Possibly you are correct. My kids are rather unusual, very independent. I believe it comes from being raised by a single parent, and grandparents. However, there are lots of things they disagree with me on. No matter how hard I try, I cannot convince them to sit through Wrath of Khan in its entirety. And believe you me, I've tried.

It's not nostalgia, either. It's a genuine like of the stuff you saw as a young adult. Even your one-off example of Aliens actually proves my point - I was young when that came out and I think it was awesome (saw it before I saw Alien, too). But I was old enough already to read reviews, and I distinctly remember the reviews of the day - some of them, at least - complaining that they'd taken the masterfully suspenseful Alien, done a lame sequel to it and filled it with action sequences so that you wouldn't notice what a bad movie it was. And who wrote those reviews? Old people that enjoyed Alien a whole lot when it came out.

Battle: Los Angeles is bad, of course. But then again, there's a shitload of bad movies from the late 70's and early 80's that you and I have already forgotten. A tangential point to my original is that every decade produces some great movies and a ton of bad ones, and the older you are, the more likely you are to pooh-pooh even the good movies from the current decade.

You know, the more I consider it, and consider all the post '00 films I've watched, the more I'm agreeing with you. It's easy to forget the old crappy movies when there's so many new crappy movies to bitch about, especially when todays crappy movies are generally just a rehash of stuff I saw years ago.

I still stand by my point that there is less character development in current films, though. There are numerous films from years gone by that, no matter how terrible I perceived them to be, still managed some semblance of character development. Today's films seem devoid of it, save a few rare films. Then again, my awareness may be limited. I'm a typical nerd with very few interests in genres outside the typical nerd domain, so this apparent lack may just be a condition of the films I tend to enjoy.

I would also like to express my pleasure at how you treated my post as a respectful discussion, rather than just calling me names and whatnot. It's a rarity these days and I appreciate such adult discussion. That and being told I'm probably a good parent is nice. I get so little praise these days, I'll take it anywhere - even from strangers on the 'net. :)

Comment Re:Kids (Score 1) 865

I would love to see something like "Game of Thrones" in a movie theatre setting. But I wouldn't want the kids there.

Why not just watch the television series then?

"A Song of Ice and Fire", as the series is called ("A Game of Thrones" was the title of the first book and the aforementioned television series) is just too big to fit into an hour and a half film. Even a trilogy wouldn't work, as there's more to the story than just the first novel.

Comment Re:Maybe the movies just aren't very good (Score 1) 865

My partner and I can canoodle without offending anyone else.

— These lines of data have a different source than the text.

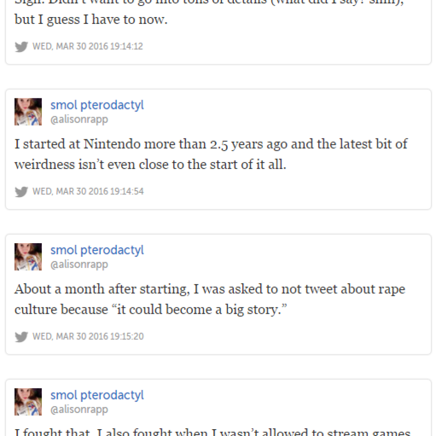436x436 pixels.
Task: Open avatar on the 'I fought that' tweet
Action: [x=28, y=402]
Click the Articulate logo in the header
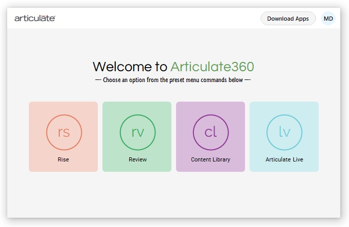 34,19
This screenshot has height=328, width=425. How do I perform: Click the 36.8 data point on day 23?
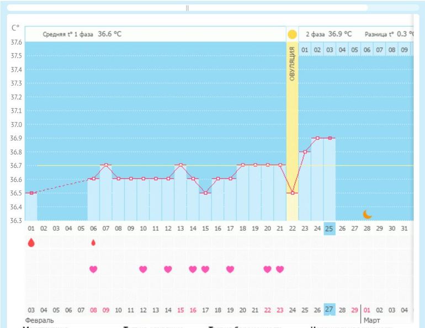(x=305, y=152)
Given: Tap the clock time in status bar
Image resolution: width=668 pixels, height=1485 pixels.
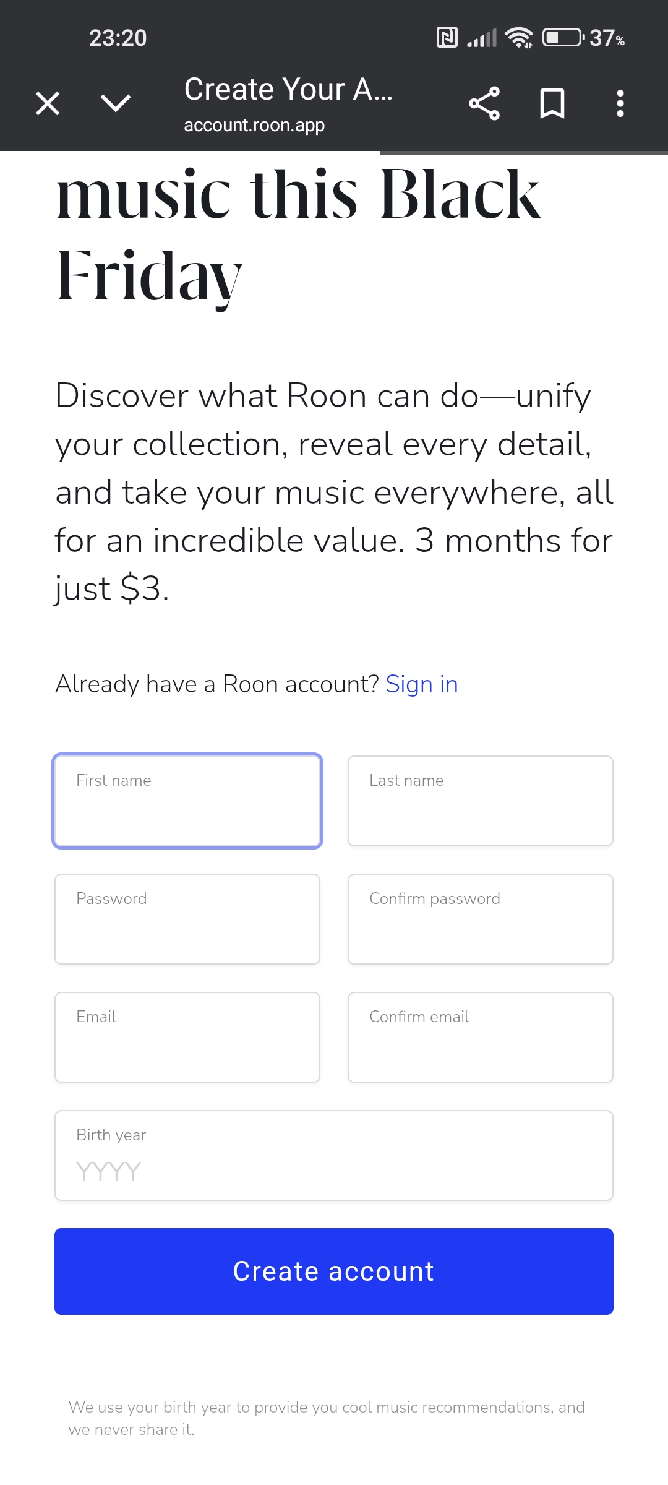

Why on earth would you want to be hugging your business partner? Could make for an awkward time at the office.

Deliberately being obtuse I know, I just find it curious that people feel the need to use gender neutral pronouns in an age where most people don't give two hoots who others shag.

I agree with you completely. Love who you love and all that. Unfortunately, there are still a lot of folks out there who aren't so open minded.